[Dataset entries]
■ ■ ■ ■ ■ ■ ■

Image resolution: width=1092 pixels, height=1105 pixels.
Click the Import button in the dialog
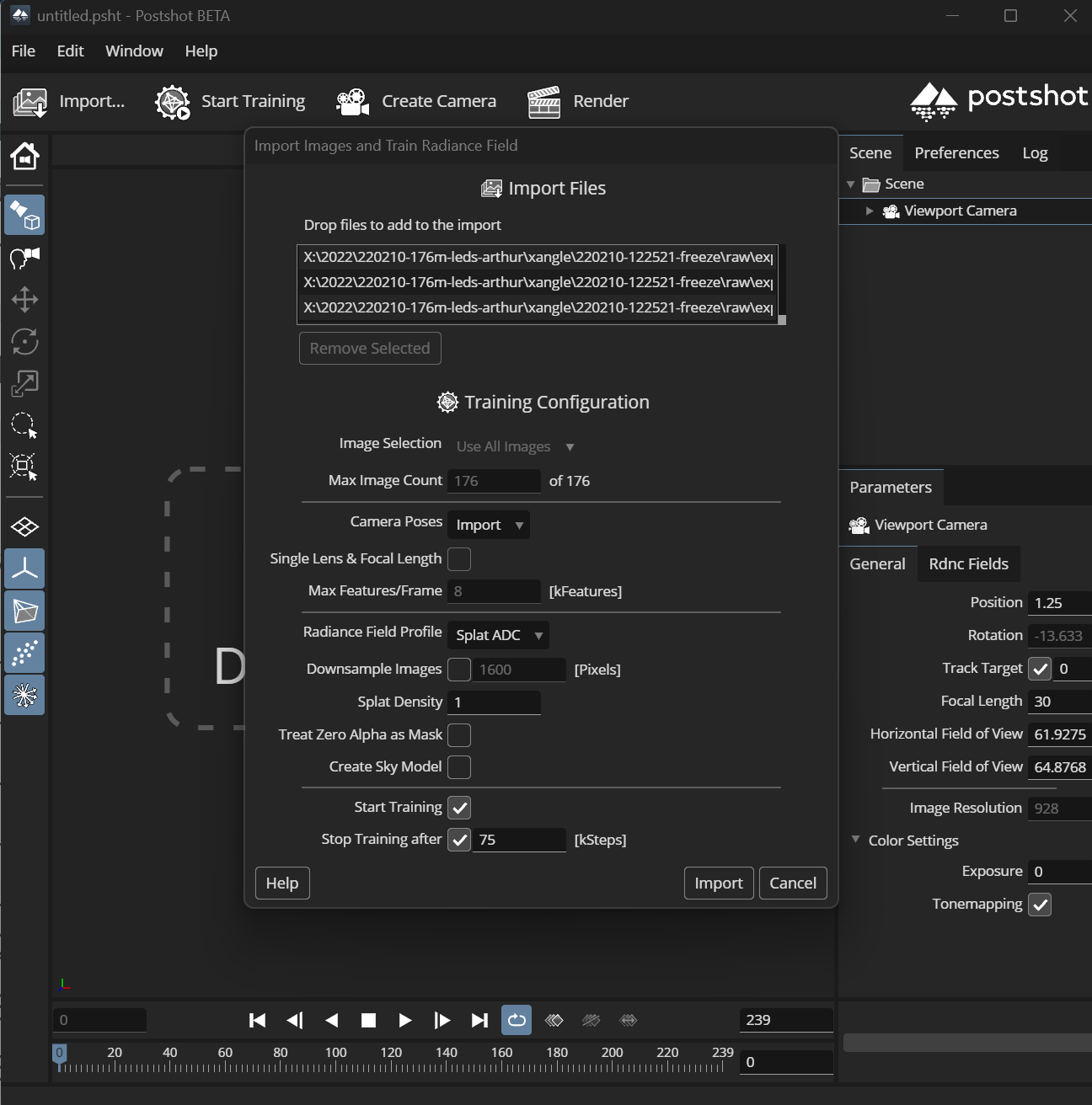click(718, 883)
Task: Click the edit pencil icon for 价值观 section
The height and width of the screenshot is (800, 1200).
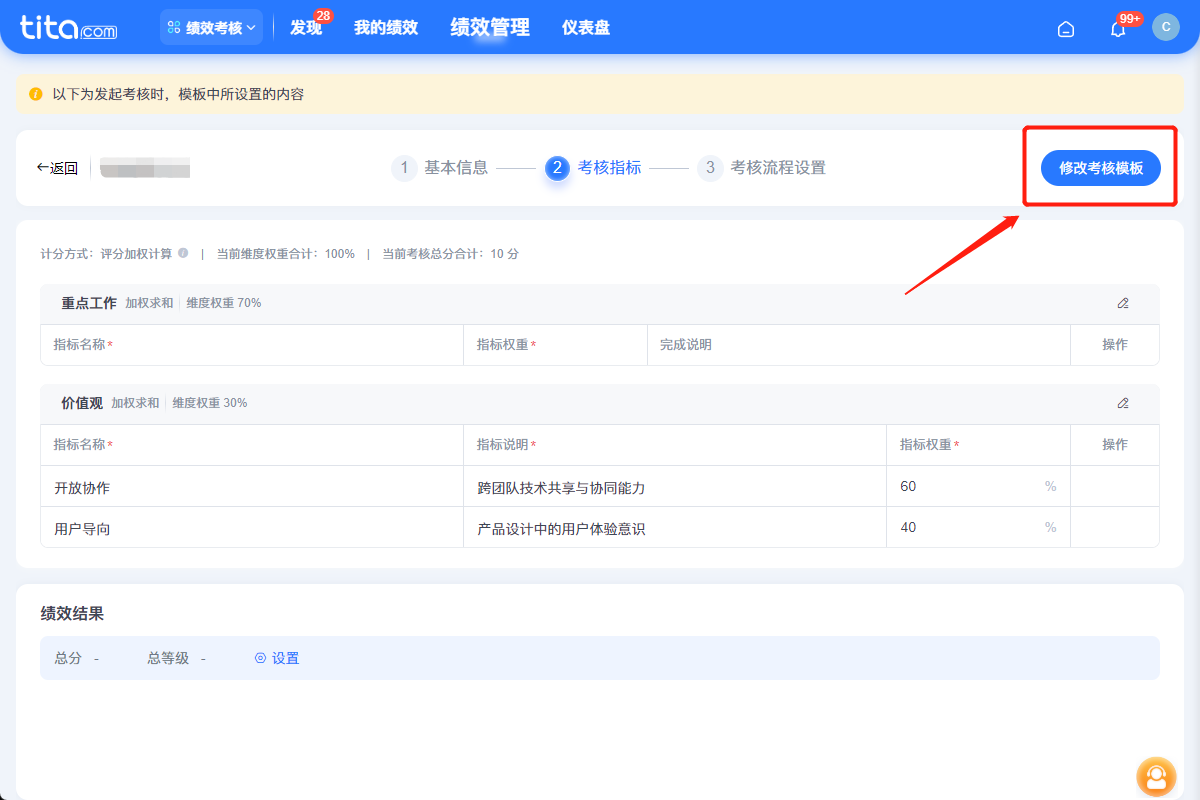Action: (1122, 403)
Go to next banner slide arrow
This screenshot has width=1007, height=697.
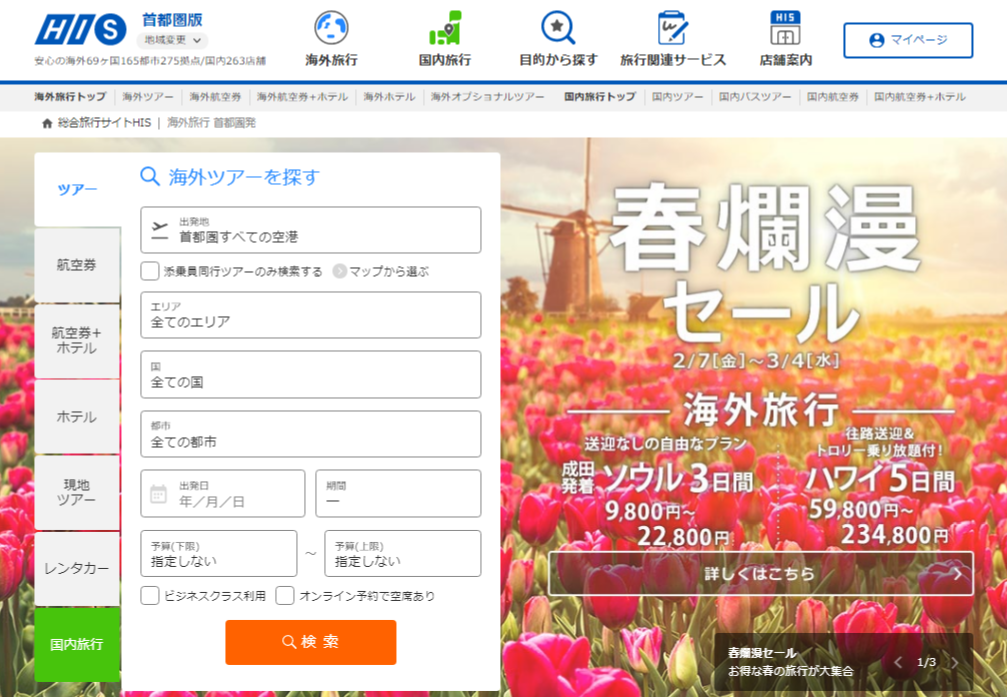955,662
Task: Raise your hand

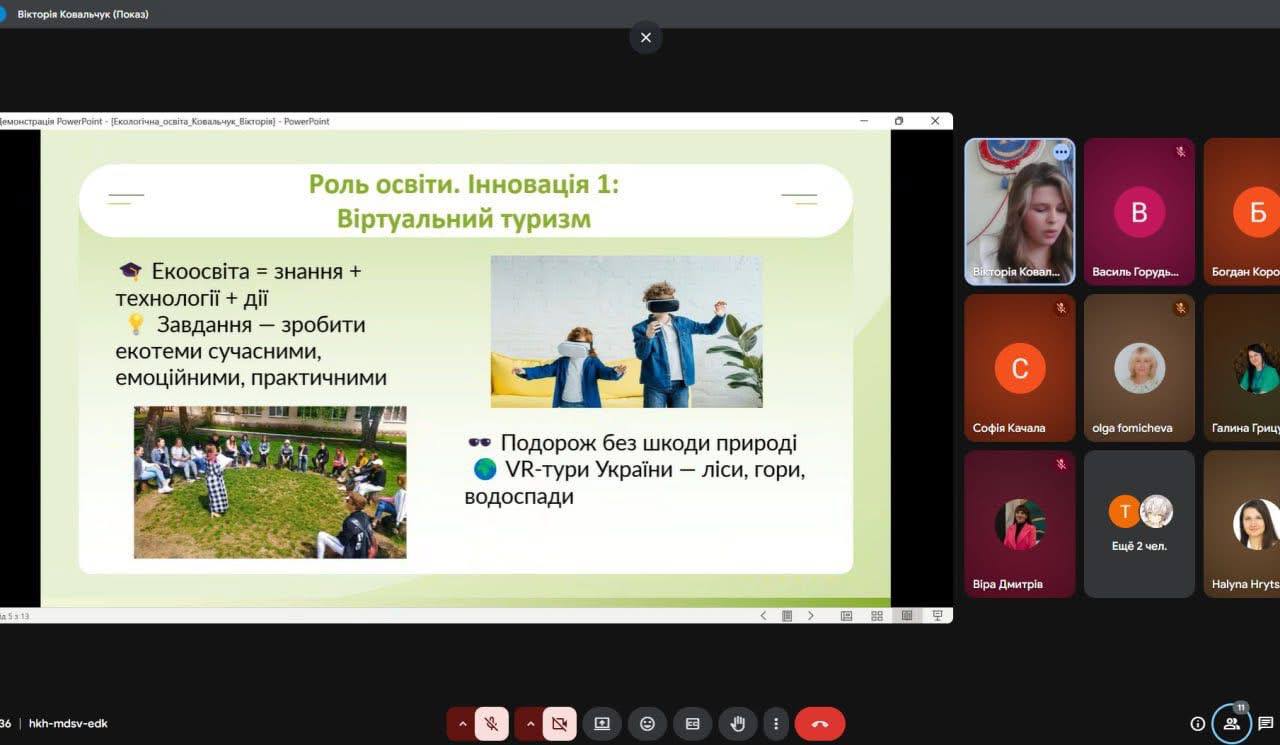Action: (738, 723)
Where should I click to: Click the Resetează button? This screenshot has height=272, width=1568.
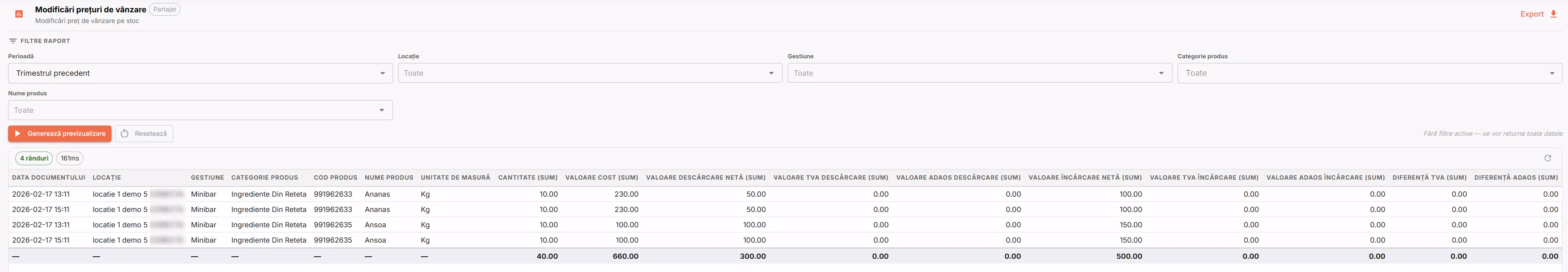click(x=144, y=134)

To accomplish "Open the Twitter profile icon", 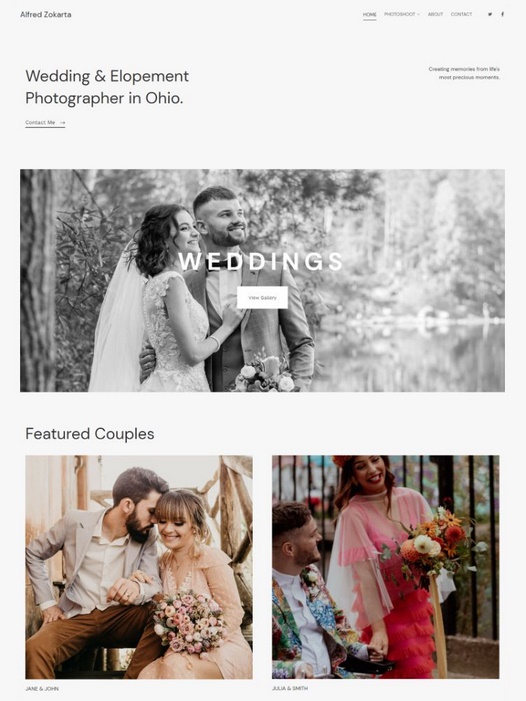I will tap(490, 14).
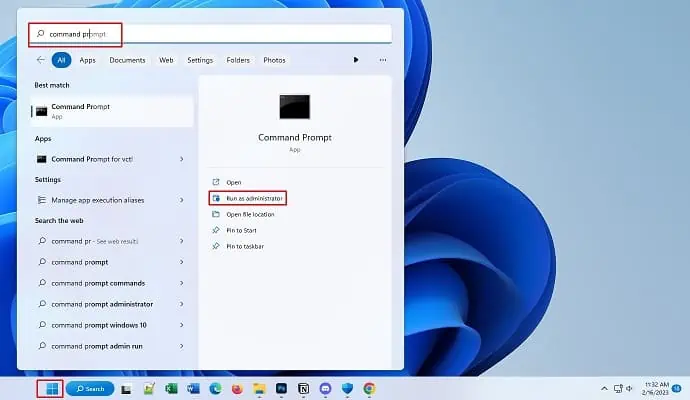Expand Command Prompt for vctl options
690x400 pixels.
(x=181, y=159)
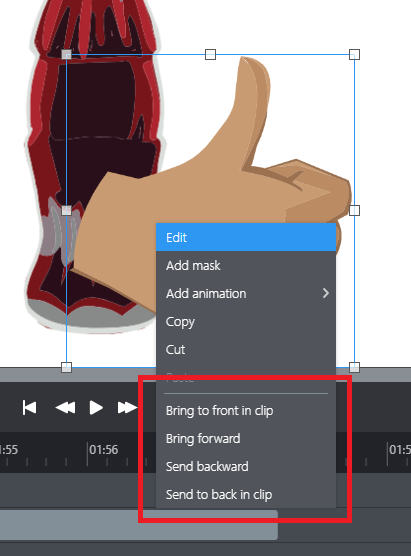The image size is (411, 556).
Task: Click the rewind playback icon
Action: coord(65,407)
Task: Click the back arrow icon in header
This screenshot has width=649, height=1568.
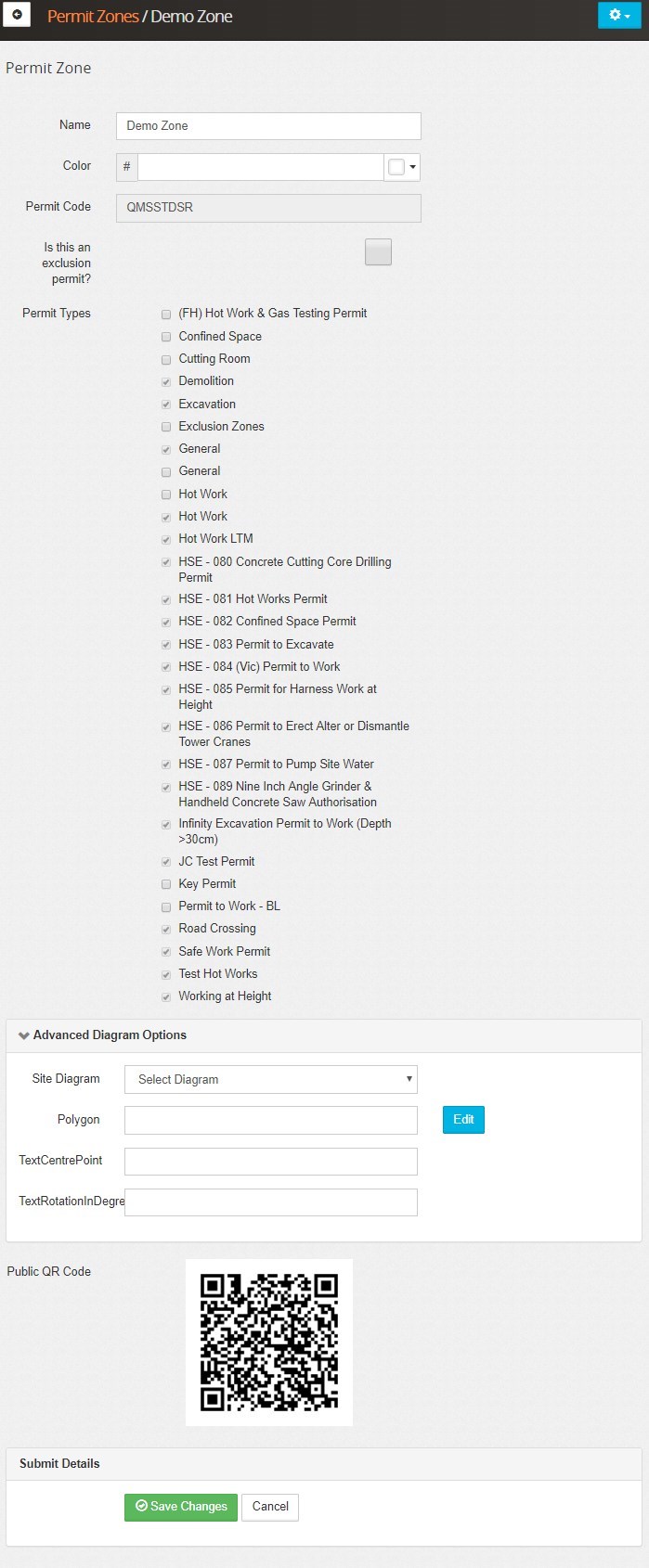Action: (x=17, y=16)
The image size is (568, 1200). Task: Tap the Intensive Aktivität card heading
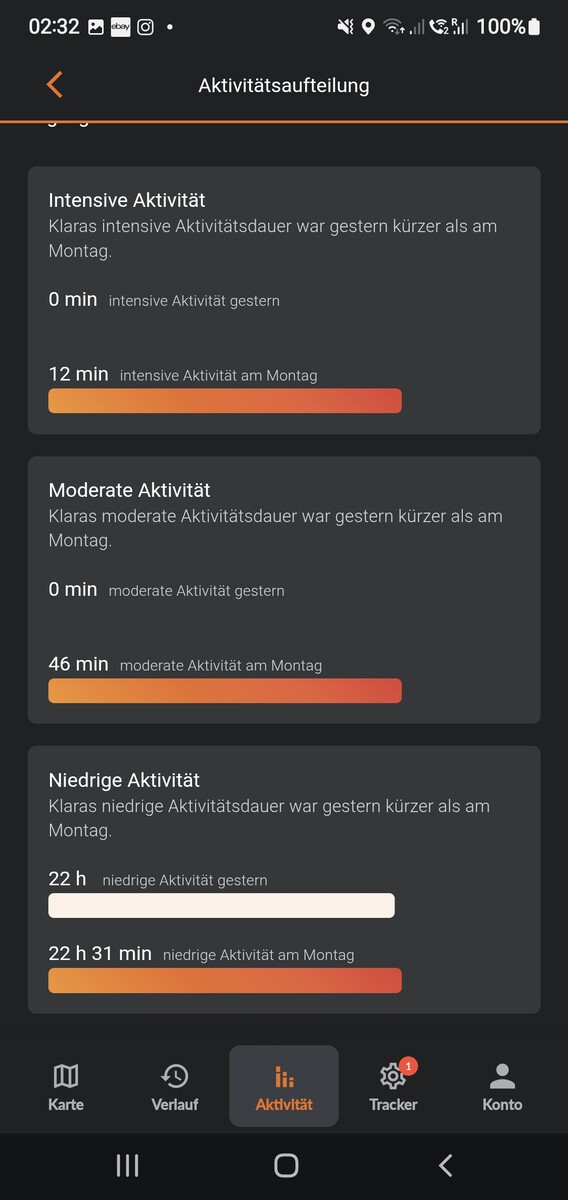click(127, 200)
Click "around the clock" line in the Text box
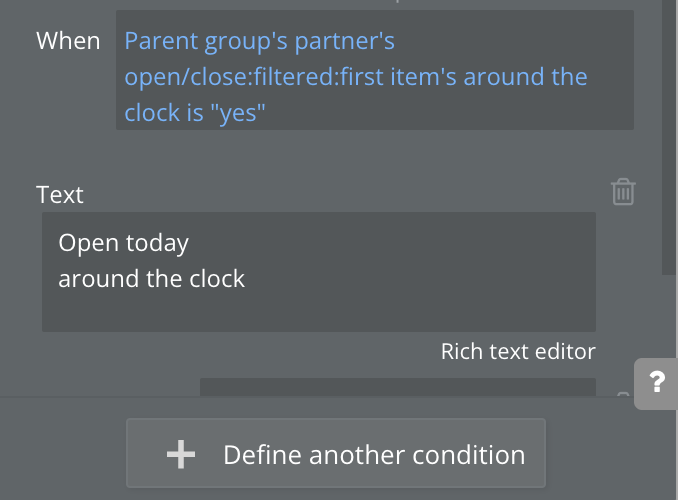This screenshot has width=678, height=500. 151,279
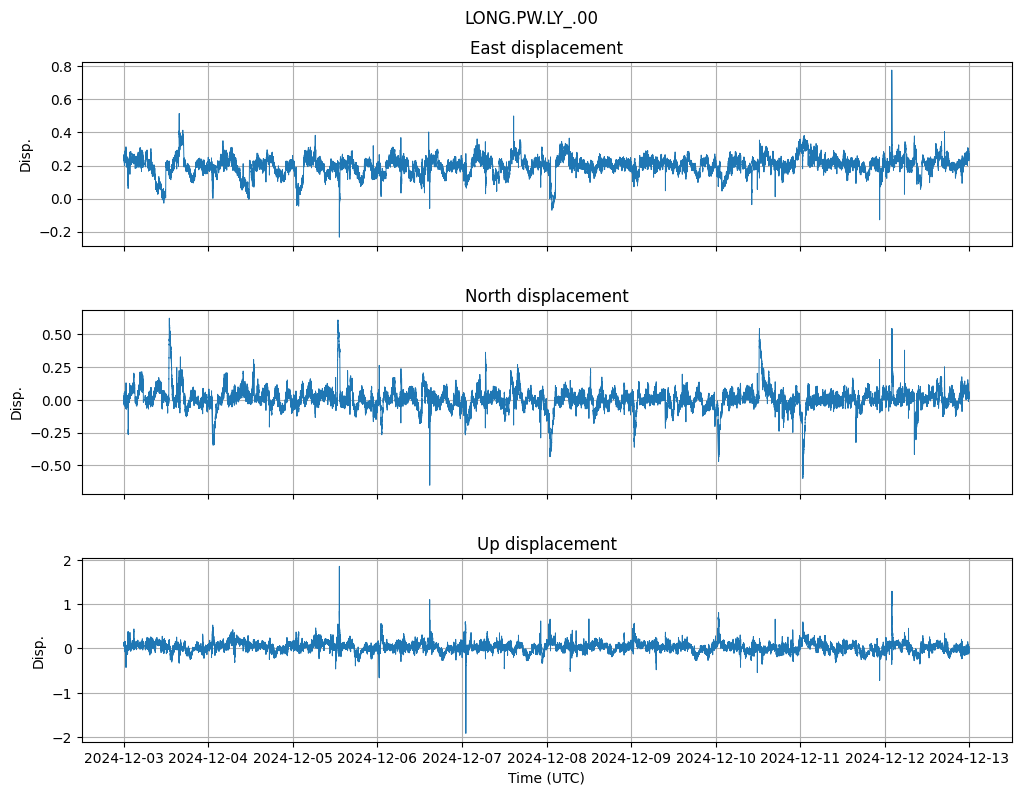Click the Disp. label of Up plot
1021x795 pixels.
(39, 650)
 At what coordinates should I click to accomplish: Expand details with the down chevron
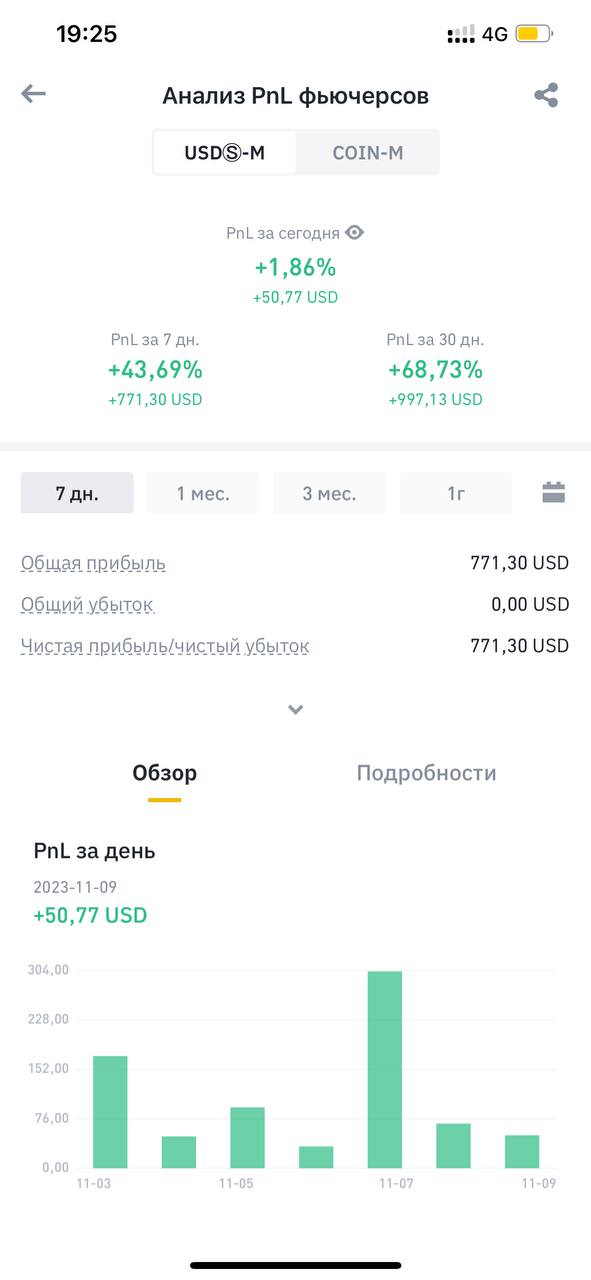295,709
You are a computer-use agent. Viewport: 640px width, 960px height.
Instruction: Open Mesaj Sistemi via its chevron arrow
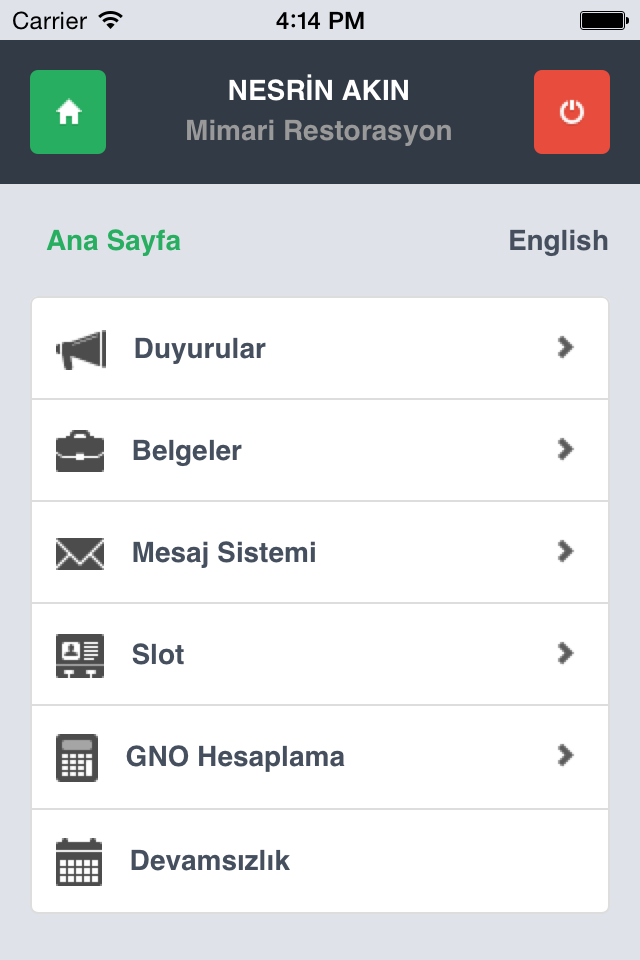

■ ■ ■ ■ ■ ■ ■

> [Aim of the task]: In the copy, include exactly the lines from the one with "This screenshot has width=649, height=1568." through the final line of the entries above, both ends counted, and no pictures.

> [Reply]:
This screenshot has width=649, height=1568.
Action: (x=17, y=16)
The image size is (568, 1200). Task: Tap the Intensive Aktivität card heading
click(127, 200)
Click "around the clock" line in the Text box
This screenshot has width=678, height=500. 151,279
Click the Disp. label of Up plot
1021x795 pixels.
(39, 650)
 At what coordinates should I click to accomplish: Expand details with the down chevron
295,709
You are a computer-use agent. Viewport: 640px width, 960px height.
Instruction: Open Mesaj Sistemi via its chevron arrow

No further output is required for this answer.